Commentary

Sora 2 launches as OpenAI bets on AI video as a content platform

Sep 30, 2025

Key Points

  • OpenAI's Sora 2 matches or exceeds Google's video generation quality, but the speed of improvement from Sora 1 raises unanswered questions about whether competitors can replicate the jump.
  • OpenAI is positioning Sora as a consumption platform competing with Meta's Vibes, but users default to posting AI video on established networks where audiences already exist.
  • OpenAI's separate agentic commerce launch adds a second revenue lever with take rates potentially scaling from Amazon's 8-15% to Meta's 30% advertising model.

Summary

OpenAI released Sora 2, a video generation app that matches or exceeds Google's Vids in quality.
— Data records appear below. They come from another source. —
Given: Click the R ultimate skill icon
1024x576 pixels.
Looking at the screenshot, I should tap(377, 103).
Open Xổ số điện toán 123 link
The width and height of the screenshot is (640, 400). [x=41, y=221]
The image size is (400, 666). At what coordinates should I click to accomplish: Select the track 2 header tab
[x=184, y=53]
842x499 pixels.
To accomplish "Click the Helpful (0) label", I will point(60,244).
The launch video shows 12-second clips with improved lighting, motion physics, and visual consistency polished enough to serve as standalone content rather than demos.
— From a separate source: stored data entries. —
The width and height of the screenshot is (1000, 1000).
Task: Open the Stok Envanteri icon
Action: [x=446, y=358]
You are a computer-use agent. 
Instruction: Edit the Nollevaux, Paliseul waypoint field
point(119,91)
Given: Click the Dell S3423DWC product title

Sora 1 lagged behind Google's offering for months. The speed of this catch-up raises questions about OpenAI's approach. Whether they licensed new training data, discovered superior algorithmic techniques, or benefited from partnerships matters because it determines whether competitors like Anthropic can replicate the jump.

OpenAI is positioning Sora as a content platform, not just a tool. The company is chasing what Meta attempted with Vibes—a consumption network where users create, post, and browse AI-generated video natively. The economics would be enormous if it worked. If ChatGPT captures $300 billion in e-commerce at a 20% take rate, that's $60 billion in revenue.

But the platform play faces structural headwinds, according to Justine Moore at Andreessen Horowitz. Users default to posting AI-generated content on established social networks—X, Reddit, Instagram, TikTok—where the audience already exists. Building a new consumption platform requires critical mass that's hard to achieve when creators fragment across multiple outlets. A feed of only Sora-generated video also risks aesthetic monotony. Meta's Vibes leaned heavily on Midjourney's visual signature. OpenAI is trying to signal style diversity in promotional materials, but whether that translates to actual feed quality remains untested.

The practical test is live: what can an average user actually generate in the app, and does it match the launch video? Meta has the music advantage—access to Instagram's full catalog of licensed tracks, which lends polish to short-form video. Sora 2 will rely on AI-generated audio and sound, which is newer territory.

OpenAI's separate agentic commerce launch yesterday adds another revenue lever. The protocol currently has limits—single-product purchases only, physical goods only—but those constraints are temporary. If take rates follow Amazon's precedent of 8–15% and scale toward Meta's current advertising model approaching 30%, OpenAI could build a second major cash engine alongside content consumption.